_WORK REQUIRED:_ Where in the records does the word "Switch" appear? Copy each line that holds it.

_RECORD SET:_
--------------------------------------------------
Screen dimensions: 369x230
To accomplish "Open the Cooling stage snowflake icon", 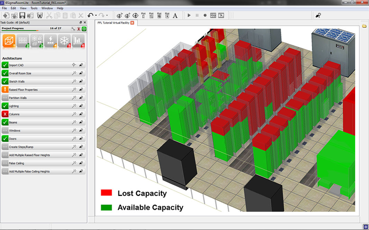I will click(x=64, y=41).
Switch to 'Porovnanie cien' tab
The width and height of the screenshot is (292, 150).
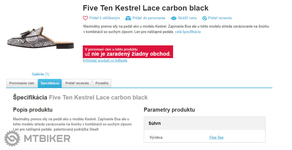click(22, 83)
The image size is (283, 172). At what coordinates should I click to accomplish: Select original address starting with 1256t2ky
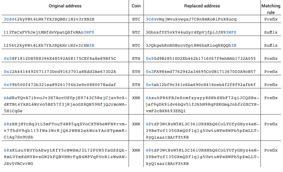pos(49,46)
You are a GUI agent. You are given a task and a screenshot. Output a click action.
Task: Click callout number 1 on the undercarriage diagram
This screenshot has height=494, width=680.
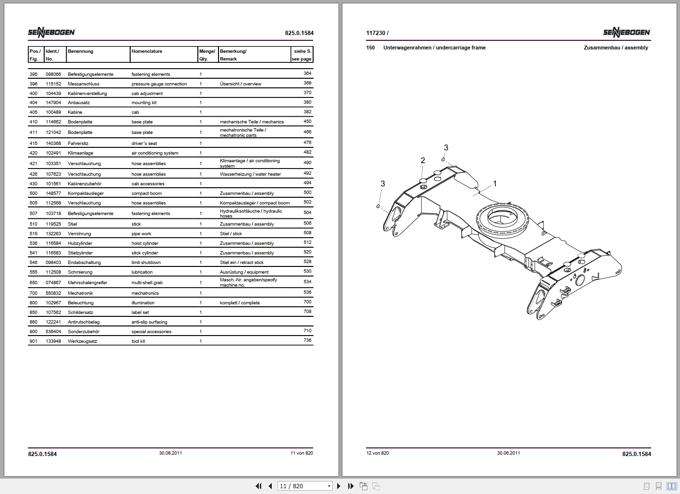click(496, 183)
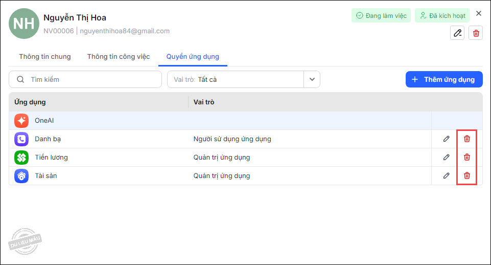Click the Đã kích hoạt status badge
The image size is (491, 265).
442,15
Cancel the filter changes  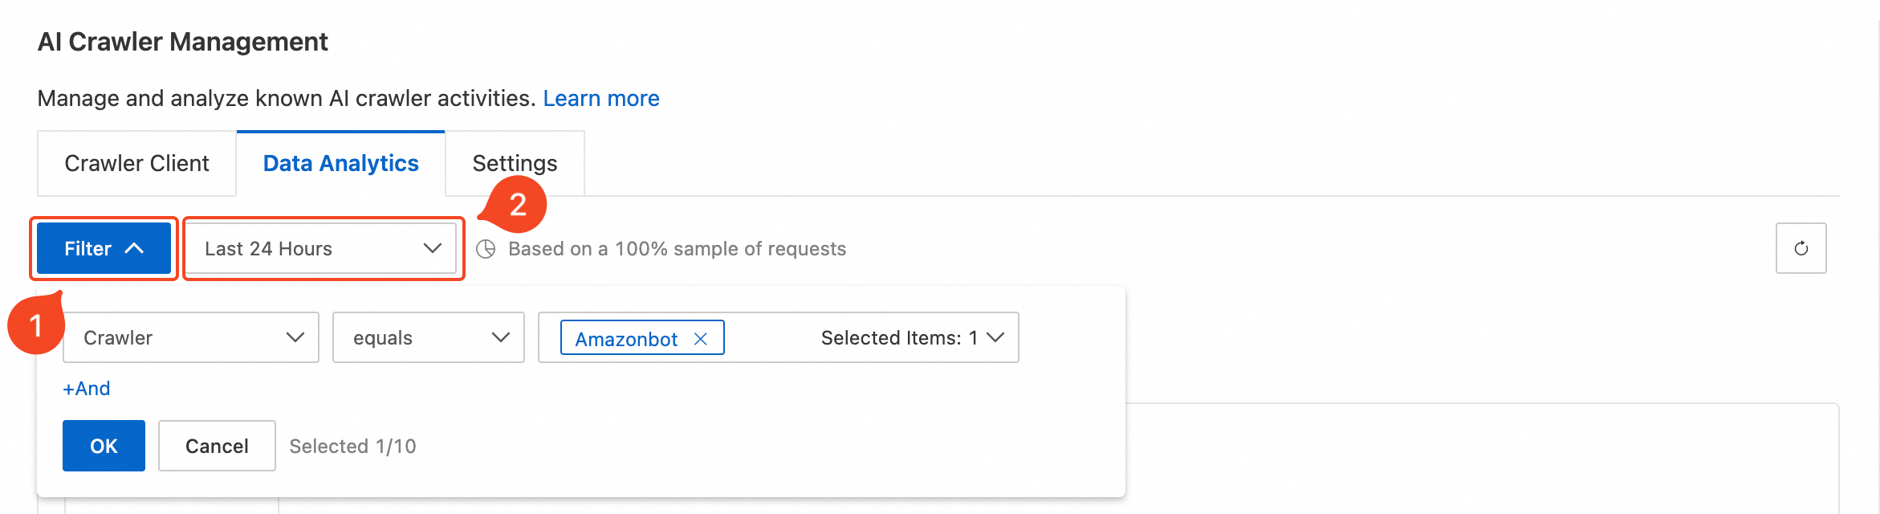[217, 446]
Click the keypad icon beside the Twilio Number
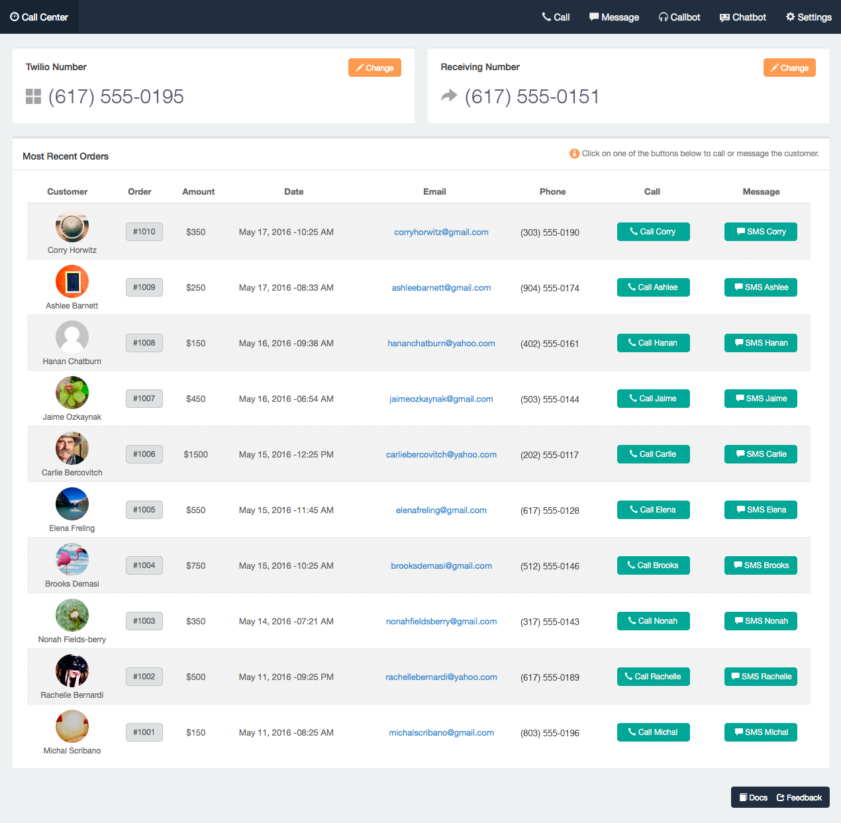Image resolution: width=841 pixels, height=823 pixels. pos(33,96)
--------------------------------------------------
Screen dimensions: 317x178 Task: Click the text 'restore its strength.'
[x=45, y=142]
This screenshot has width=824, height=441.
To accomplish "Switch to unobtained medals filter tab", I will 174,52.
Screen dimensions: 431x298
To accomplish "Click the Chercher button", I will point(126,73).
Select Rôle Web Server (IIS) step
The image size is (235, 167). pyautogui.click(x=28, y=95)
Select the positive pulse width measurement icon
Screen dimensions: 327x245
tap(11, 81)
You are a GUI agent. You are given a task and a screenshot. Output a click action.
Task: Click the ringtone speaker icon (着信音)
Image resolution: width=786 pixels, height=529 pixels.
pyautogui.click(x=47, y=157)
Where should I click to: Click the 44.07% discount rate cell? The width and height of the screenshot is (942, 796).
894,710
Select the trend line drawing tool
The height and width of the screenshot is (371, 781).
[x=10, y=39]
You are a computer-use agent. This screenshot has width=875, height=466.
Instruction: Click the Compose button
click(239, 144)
--------------------------------------------------
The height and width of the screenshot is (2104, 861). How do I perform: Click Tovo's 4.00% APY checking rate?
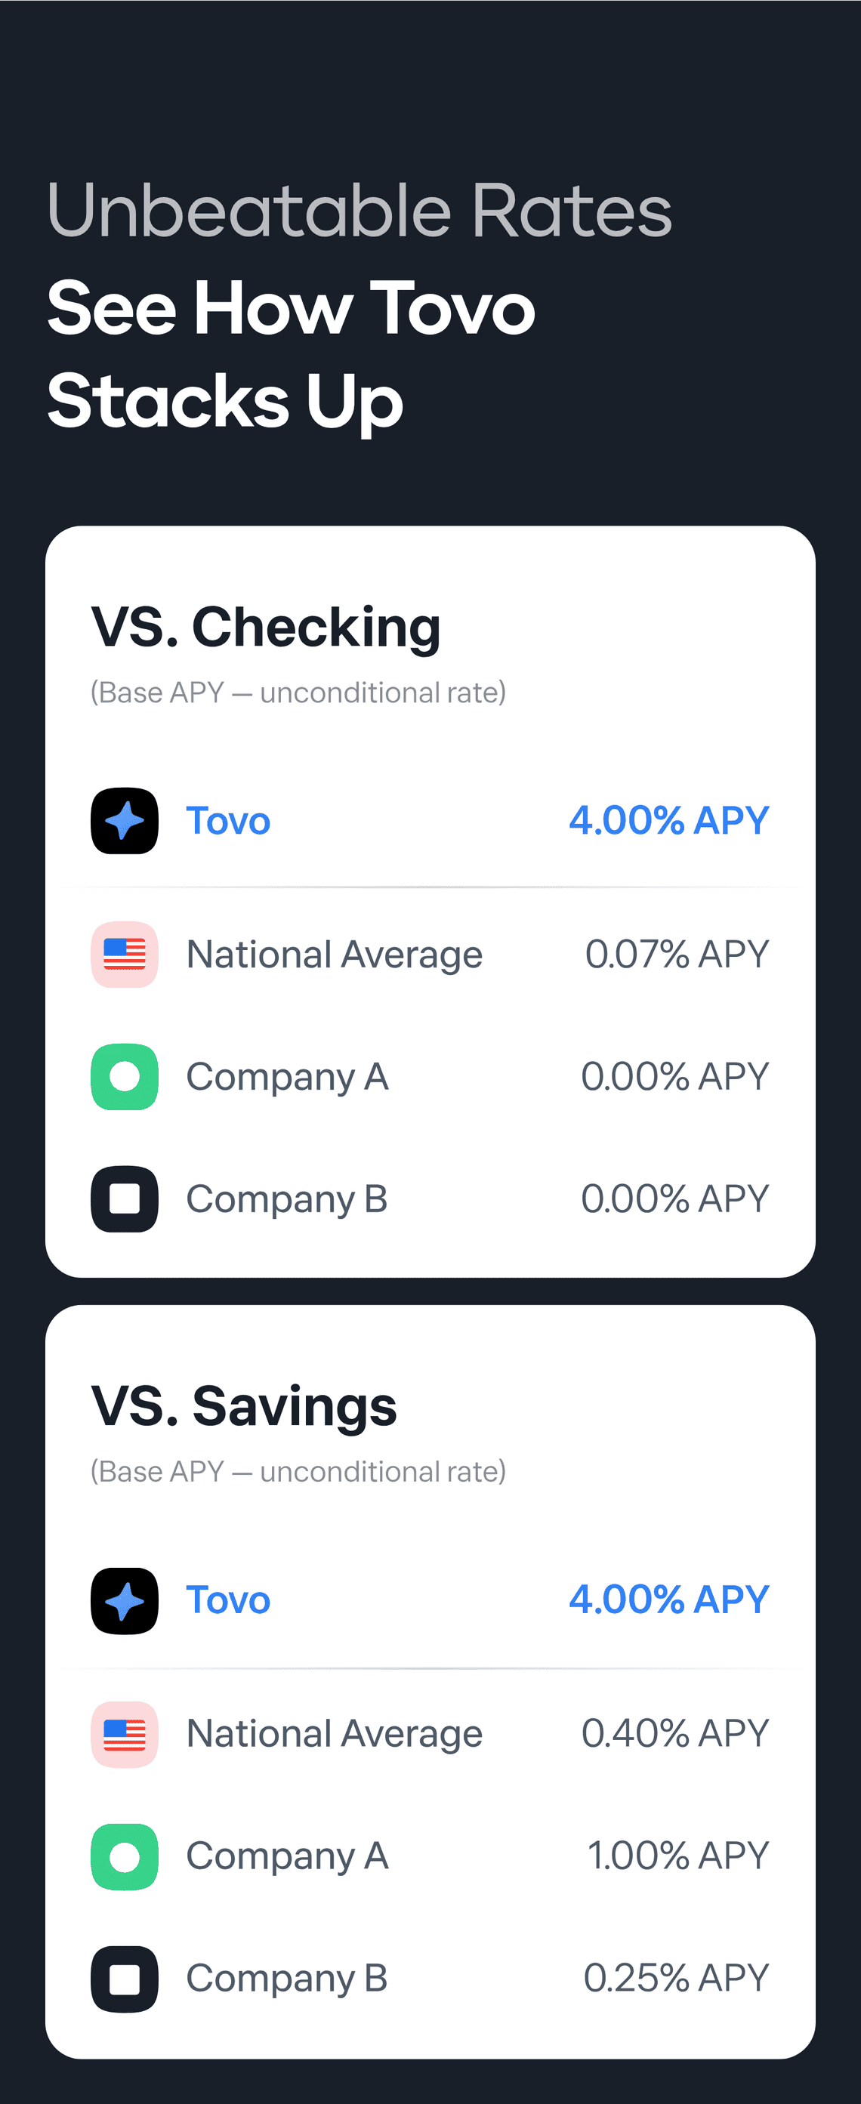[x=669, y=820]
--------------------------------------------------
_TASK RESULT:_
Switch to 'Porovnanie cien' tab
To accomplish "Switch to unobtained medals filter tab", I will 174,52.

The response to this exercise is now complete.